__O QUE SE PEDE__. Por favor, cite na íntegra o trecho sobre a dragagem clandestina de areia no Rio Jacuí, sem alterar nada.

__TRECHO DO DOCUMENTO__.

┏━━

A Polícia Federal (PF) está diante de um desafio: investigar quem sumiu com pelo menos 33 praias do Rio Jacuí, desapareceu com 10 pontais e derrubou mais de 42 mil árvores que vicejavam sobre algumas das suas enseadas.

Não se trata apenas de paisagem destruída. Os estragos prejudicam a navegabilidade, o abastecimento de água e de eletricidade e também comprometem o futuro da construção civil na parte mais povoada do Rio Grande do Sul, a Região Metropolitana.

O delegado Álvaro Palharini, que iniciou uma investigação da PF alicerçada em mais de 3 mil páginas de depoimentos e provas, já firmou uma convicção: a destruição no Jacuí é provocada pela dragagem clandestina de areia. Os inquéritos policiais se valem de fotos, laudos técnicos e testemunhos para evidenciar a ação predatória de algumas dragas. Feito carrapatos grudados nas barrancas do rio, as máquinas arrancam nacos de areia. Atuam inclusive à noite. Sugar minério nas praias e agir em horário noturno são atividades proibidas pelo Código Ambiental.

A PF começou a seguir os passos dos piratas de areia em 2005, com a Operação Dragão. A investigação prosseguiu e foram presas 17 pessoas até agora. Hoje elas respondem ao processo em liberdade. Só nos últimos três anos, cinco dragas foram apreendidas pelos policiais e também pela Marinha, por extração ilegal de areia, um crime ambiental.

A PF também investiga possível crime de sonegação fiscal. O número de toneladas de areia extraída seria bem maior do que o oficialmente declarado para efeito de pagamento de tributos, como a Compensação Financeira pela Extração Mineral (Cefem). Os empresários do setor admitem o problema.

┗━━

__ITENS FORNECIDOS__.
┏━━

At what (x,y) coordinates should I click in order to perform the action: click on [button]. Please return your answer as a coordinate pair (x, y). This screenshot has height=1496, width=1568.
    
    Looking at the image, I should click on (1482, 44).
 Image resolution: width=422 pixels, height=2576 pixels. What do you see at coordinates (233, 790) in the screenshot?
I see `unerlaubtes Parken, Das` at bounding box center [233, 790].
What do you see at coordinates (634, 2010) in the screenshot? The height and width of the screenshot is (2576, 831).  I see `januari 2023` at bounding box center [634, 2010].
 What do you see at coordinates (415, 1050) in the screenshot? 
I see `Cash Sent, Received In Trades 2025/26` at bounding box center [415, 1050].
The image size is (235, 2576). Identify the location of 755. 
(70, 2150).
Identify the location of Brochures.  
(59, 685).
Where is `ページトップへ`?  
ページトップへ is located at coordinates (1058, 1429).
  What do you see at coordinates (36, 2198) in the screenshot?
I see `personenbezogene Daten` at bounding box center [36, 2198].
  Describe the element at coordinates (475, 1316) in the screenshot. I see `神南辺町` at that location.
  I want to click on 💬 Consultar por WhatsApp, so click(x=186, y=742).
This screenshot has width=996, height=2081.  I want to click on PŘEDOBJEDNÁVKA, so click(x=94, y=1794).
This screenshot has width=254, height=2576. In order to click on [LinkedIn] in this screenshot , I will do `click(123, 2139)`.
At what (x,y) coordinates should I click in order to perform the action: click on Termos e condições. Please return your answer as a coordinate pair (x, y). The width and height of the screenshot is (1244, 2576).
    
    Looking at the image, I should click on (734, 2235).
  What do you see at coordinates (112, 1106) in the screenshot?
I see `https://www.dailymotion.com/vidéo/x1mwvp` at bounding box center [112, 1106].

┗━━

__RESPOSTA__.
A Polícia Federal (PF) está diante de um desafio: investigar quem sumiu com pelo menos 33 praias do Rio Jacuí, desapareceu com 10 pontais e derrubou mais de 42 mil árvores que vicejavam sobre algumas das suas enseadas.

Não se trata apenas de paisagem destruída. Os estragos prejudicam a navegabilidade, o abastecimento de água e de eletricidade e também comprometem o futuro da construção civil na parte mais povoada do Rio Grande do Sul, a Região Metropolitana.

O delegado Álvaro Palharini, que iniciou uma investigação da PF alicerçada em mais de 3 mil páginas de depoimentos e provas, já firmou uma convicção: a destruição no Jacuí é provocada pela dragagem clandestina de areia. Os inquéritos policiais se valem de fotos, laudos técnicos e testemunhos para evidenciar a ação predatória de algumas dragas. Feito carrapatos grudados nas barrancas do rio, as máquinas arrancam nacos de areia. Atuam inclusive à noite. Sugar minério nas praias e agir em horário noturno são atividades proibidas pelo Código Ambiental.

A PF começou a seguir os passos dos piratas de areia em 2005, com a Operação Dragão. A investigação prosseguiu e foram presas 17 pessoas até agora. Hoje elas respondem ao processo em liberdade. Só nos últimos três anos, cinco dragas foram apreendidas pelos policiais e também pela Marinha, por extração ilegal de areia, um crime ambiental.

A PF também investiga possível crime de sonegação fiscal. O número de toneladas de areia extraída seria bem maior do que o oficialmente declarado para efeito de pagamento de tributos, como a Compensação Financeira pela Extração Mineral (Cefem). Os empresários do setor admitem o problema.